▶ **WRITTEN PROBLEM**: Format the lines below as a JSON list of strings, one string per line, leaving out any blank lines.

- - - - -

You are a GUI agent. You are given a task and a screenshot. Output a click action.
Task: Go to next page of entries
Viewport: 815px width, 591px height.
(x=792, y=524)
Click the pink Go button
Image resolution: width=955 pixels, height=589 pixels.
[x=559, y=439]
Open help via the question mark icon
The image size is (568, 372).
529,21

- - - - -

▶ **RIGHT ANSWER**:
[
  "You are a GUI agent. You are given a task and a screenshot. Output a click action.",
  "Task: Go to next page of entries",
  "Viewport: 815px width, 591px height.",
  "(x=792, y=524)",
  "Click the pink Go button",
  "Image resolution: width=955 pixels, height=589 pixels.",
  "[x=559, y=439]",
  "Open help via the question mark icon",
  "The image size is (568, 372).",
  "529,21"
]